------ DATASET CONTENT ------

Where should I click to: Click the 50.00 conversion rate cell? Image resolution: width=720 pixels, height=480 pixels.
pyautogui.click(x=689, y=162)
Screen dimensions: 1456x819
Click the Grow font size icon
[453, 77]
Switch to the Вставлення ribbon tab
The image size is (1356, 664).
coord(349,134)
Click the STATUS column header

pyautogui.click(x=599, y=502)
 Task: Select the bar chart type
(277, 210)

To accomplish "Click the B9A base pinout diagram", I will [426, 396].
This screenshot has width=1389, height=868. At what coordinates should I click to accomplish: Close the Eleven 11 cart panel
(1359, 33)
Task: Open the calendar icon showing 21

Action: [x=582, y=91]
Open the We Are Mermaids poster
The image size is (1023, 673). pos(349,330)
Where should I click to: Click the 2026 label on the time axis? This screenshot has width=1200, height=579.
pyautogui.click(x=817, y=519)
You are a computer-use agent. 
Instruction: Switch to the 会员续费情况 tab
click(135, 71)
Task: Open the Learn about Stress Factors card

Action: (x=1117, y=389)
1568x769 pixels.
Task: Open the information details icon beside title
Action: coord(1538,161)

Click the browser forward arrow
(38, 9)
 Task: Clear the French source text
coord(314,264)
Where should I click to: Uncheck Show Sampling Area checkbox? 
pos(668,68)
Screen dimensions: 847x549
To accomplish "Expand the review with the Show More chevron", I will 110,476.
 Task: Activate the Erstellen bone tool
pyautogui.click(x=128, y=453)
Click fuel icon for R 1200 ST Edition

------

Rewrite each line of the listing above as a numbered list, leaving out any blank lines.

1. Where should I click to: Click the 50.00 conversion rate cell? Image resolution: width=720 pixels, height=480 pixels.
2. pyautogui.click(x=689, y=162)
3. Screen dimensions: 1456x819
4. Click the Grow font size icon
5. [453, 77]
6. Switch to the Вставлення ribbon tab
7. The image size is (1356, 664).
8. coord(349,134)
9. Click the STATUS column header
10. pyautogui.click(x=599, y=502)
11.  Task: Select the bar chart type
12. (277, 210)
13. To accomplish "Click the B9A base pinout diagram", I will [426, 396].
14. This screenshot has width=1389, height=868. At what coordinates should I click to accomplish: Close the Eleven 11 cart panel
15. (1359, 33)
16. Task: Open the calendar icon showing 21
17. Action: [x=582, y=91]
18. Open the We Are Mermaids poster
19. The image size is (1023, 673). pos(349,330)
20. Where should I click to: Click the 2026 label on the time axis? This screenshot has width=1200, height=579.
21. pyautogui.click(x=817, y=519)
22. You are a computer-use agent. 
23. Instruction: Switch to the 会员续费情况 tab
24. click(135, 71)
25. Task: Open the Learn about Stress Factors card
26. Action: (x=1117, y=389)
27. 1568x769 pixels.
28. Task: Open the information details icon beside title
29. Action: coord(1538,161)
30. Click the browser forward arrow
31. (38, 9)
32.  Task: Clear the French source text
33. coord(314,264)
34. Where should I click to: Uncheck Show Sampling Area checkbox? 
35. pos(668,68)
36. Screen dimensions: 847x549
37. To accomplish "Expand the review with the Show More chevron", I will 110,476.
38.  Task: Activate the Erstellen bone tool
39. pyautogui.click(x=128, y=453)
40. Click fuel icon for R 1200 ST Edition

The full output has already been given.